California is about to hit an event horizon. The level of taxation and changing demographics are about to flip the State. They've been boiling the frog for a very long time; the rich and upper middle classes. They and their equity are fleeing a repressive, confiscatory unrepresentative system seemingly bent on self-destruction.

That's the "risk" we California die-hards face. The "solution" may very well be to lower everyone's QoL in order to help those less prepared. I think places especially like Glendale will be targeted. Not quite independent enough to assert local values, too subject to State and County policies. LA County is likely to let Palmcaster "twist in the wind" while agressively pursuing questionable urban planning experiments just right to "revitalize" places like Glendale.

Hey, anyone who uses words like palimpsest can post here anytime.

Anonymous said...

Always happy to share some vocabulary! I can name other good words such as "temperance," "circumspection," and "prudence." They seem to be antonyms to the words "real estate" in SoCal for the last half dozen years. If something like the property I discussed did show up close to $375K or even $400K, I would seriously consider it... but only because I would be planning on putting at least 50% cash down and a conforming conventional loan. Do more than one out of ten people even put any cash down these days? What I can't fathom is how recent buyers (the last 3 or so years) can maintain the cash flow. Even with teaser rates, on many LA houses in Glendale or Mid-Wilshire common prices upwards of $1M generate such huge property taxes that my wallet starts wiggling in abbatoir terror as if the leather were still attached to the cow.

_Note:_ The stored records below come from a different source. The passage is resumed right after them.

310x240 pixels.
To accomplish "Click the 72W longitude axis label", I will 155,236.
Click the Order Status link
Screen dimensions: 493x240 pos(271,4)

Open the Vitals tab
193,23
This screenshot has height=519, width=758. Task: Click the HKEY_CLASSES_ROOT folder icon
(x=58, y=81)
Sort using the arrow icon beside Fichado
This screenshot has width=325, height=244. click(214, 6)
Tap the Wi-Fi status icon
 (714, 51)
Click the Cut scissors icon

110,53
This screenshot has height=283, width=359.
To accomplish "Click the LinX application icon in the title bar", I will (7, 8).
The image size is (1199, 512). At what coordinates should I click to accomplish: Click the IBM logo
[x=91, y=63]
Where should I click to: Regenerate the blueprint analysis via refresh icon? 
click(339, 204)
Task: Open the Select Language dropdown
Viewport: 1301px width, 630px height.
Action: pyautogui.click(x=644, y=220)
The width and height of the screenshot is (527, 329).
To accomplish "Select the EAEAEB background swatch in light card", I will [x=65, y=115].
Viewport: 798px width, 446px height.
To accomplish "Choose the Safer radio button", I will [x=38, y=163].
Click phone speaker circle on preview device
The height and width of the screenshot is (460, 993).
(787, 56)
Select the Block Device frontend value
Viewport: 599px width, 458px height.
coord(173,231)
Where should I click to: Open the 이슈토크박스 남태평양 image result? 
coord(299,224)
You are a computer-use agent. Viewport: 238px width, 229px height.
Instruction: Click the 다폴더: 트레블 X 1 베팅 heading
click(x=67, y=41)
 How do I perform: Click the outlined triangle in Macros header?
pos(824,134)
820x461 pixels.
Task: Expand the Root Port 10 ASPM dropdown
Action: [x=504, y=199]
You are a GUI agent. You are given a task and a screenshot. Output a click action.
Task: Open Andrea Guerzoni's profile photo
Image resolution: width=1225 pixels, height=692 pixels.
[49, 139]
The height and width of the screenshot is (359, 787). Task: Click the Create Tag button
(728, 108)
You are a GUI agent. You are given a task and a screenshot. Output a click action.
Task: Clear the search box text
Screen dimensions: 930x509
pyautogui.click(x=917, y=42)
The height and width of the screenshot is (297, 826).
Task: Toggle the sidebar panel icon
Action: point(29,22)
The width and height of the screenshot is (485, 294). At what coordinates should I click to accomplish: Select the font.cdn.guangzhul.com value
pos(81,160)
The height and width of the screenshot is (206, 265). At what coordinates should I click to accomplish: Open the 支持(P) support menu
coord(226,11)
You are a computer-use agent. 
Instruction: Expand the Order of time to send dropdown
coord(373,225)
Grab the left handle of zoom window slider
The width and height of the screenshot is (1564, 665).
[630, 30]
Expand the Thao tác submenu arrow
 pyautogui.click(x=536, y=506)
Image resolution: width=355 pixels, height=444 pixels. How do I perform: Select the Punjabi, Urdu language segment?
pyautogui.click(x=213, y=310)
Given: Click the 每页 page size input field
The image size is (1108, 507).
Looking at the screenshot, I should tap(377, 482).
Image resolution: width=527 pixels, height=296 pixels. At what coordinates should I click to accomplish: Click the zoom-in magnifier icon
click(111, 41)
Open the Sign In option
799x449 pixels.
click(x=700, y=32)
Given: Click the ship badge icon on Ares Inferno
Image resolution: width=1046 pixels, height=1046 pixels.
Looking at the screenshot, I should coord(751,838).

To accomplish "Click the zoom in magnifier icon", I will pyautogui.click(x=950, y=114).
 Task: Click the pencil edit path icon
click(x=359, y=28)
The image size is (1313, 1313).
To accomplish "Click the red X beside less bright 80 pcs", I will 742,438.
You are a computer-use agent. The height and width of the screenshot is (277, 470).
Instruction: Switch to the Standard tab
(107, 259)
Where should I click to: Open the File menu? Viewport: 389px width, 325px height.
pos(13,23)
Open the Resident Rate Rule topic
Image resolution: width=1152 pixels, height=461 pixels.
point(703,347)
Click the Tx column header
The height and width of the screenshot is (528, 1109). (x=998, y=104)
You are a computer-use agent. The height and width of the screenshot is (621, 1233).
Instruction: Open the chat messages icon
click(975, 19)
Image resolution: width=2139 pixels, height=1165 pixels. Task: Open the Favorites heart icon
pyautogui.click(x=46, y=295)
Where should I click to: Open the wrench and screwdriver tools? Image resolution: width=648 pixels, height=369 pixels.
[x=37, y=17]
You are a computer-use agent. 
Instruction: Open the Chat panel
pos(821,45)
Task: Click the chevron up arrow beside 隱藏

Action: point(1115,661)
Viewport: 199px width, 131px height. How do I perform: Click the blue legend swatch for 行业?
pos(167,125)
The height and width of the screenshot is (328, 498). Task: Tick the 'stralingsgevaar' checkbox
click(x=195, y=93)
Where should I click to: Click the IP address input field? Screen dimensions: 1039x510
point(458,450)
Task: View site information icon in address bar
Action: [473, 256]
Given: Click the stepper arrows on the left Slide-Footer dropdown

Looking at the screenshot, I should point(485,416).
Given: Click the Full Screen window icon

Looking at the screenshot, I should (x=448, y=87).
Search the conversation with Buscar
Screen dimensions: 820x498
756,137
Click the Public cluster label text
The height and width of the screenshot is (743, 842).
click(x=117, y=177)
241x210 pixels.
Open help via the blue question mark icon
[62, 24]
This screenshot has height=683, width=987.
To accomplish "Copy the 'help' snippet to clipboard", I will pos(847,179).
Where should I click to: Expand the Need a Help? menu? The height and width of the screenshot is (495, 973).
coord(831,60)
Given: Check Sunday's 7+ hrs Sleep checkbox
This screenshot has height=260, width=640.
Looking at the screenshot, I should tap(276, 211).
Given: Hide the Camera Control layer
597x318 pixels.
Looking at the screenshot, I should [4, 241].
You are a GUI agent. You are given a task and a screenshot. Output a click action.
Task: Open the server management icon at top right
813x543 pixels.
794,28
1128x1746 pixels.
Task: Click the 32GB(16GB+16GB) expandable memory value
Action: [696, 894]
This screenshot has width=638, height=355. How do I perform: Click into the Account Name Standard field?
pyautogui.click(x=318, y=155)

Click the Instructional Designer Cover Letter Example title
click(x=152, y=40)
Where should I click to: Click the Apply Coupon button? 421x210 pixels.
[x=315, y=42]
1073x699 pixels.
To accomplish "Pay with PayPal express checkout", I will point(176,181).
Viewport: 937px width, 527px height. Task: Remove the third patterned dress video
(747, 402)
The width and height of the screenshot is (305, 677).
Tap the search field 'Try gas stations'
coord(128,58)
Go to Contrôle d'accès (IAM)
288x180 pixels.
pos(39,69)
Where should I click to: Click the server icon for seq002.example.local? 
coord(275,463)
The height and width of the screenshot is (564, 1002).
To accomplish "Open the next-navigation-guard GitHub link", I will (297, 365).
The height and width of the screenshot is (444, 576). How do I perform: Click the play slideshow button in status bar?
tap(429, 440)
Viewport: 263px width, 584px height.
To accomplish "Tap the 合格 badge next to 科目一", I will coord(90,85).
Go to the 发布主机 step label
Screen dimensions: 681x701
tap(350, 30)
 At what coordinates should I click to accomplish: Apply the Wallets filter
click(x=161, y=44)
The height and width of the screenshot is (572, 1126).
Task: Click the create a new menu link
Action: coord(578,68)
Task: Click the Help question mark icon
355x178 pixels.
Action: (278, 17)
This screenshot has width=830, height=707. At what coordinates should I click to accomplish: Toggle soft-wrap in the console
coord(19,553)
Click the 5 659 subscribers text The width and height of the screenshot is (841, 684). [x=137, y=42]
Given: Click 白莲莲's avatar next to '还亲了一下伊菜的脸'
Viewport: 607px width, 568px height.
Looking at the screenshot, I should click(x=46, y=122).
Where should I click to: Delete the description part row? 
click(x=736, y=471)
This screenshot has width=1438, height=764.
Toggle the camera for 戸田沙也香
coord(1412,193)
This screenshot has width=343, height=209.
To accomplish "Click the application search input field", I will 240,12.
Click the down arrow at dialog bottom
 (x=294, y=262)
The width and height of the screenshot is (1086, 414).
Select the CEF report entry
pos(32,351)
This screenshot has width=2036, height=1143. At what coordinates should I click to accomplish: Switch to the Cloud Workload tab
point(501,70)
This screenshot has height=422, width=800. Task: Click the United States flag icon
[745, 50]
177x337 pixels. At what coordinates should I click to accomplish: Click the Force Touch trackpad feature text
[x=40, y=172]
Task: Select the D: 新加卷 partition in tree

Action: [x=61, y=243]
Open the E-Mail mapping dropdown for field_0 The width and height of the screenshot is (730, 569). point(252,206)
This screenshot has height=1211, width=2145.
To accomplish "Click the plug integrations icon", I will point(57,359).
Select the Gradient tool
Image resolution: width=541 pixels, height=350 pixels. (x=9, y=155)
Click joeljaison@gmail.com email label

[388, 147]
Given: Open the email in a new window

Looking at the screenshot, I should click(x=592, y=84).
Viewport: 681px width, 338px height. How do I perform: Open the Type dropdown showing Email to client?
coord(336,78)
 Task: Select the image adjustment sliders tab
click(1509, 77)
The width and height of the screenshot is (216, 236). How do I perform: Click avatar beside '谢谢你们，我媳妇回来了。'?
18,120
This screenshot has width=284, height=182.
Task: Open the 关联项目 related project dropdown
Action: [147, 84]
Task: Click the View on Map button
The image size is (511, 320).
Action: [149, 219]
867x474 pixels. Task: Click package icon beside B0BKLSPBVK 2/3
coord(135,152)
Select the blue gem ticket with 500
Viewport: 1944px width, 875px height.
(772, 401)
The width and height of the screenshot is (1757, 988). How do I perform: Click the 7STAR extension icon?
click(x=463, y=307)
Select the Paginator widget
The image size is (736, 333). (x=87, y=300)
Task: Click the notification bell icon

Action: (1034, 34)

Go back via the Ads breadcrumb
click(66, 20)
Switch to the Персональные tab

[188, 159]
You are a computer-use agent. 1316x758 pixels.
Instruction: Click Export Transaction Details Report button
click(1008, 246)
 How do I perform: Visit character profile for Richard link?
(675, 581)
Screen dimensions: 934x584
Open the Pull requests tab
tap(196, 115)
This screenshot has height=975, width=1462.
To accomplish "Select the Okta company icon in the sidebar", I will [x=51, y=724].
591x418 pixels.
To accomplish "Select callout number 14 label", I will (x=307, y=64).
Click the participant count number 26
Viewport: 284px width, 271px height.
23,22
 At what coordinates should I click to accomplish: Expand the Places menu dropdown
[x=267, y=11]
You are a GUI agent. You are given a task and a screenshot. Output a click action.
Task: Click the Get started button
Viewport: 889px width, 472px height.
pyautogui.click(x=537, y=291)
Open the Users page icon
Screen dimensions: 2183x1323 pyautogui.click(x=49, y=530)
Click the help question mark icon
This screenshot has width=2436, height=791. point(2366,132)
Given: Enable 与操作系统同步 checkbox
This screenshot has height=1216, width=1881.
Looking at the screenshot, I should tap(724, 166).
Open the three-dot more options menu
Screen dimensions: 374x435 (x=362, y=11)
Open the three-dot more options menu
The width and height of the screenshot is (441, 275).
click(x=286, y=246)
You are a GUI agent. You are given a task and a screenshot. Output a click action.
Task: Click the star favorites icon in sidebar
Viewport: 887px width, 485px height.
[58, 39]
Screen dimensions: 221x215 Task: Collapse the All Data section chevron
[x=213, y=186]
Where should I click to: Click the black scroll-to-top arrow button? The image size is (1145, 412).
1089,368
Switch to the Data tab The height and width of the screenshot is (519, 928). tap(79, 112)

In my current area (Wilshire/Fairfax), most desirable houses start over $1.1M, and that is for something like a nicer Spanish but less than 1500 sq ft, no more than 3 bd, and you are wedged next to your neighbor like a chuckawalla in a crevice. If some hypothetical lender gave me an impossible 30 fixed year loan at 2%, with 0% down (using the absurd to demonstrate, of course), the PIT would still exceed $4500 per month! Let's call the mortgage deduction a wash if we disregard maintenance, insurance and increased utility bills. Considering that such a loan doesn't occur even on this credit-drunk planet, and that a vaguely realistic 6.5% rate would add nearly $2500 to the bill, I must conclude that either I am the most underpaid man in 90036, or there is some sort of powerful Jedi Mind Trick going on here.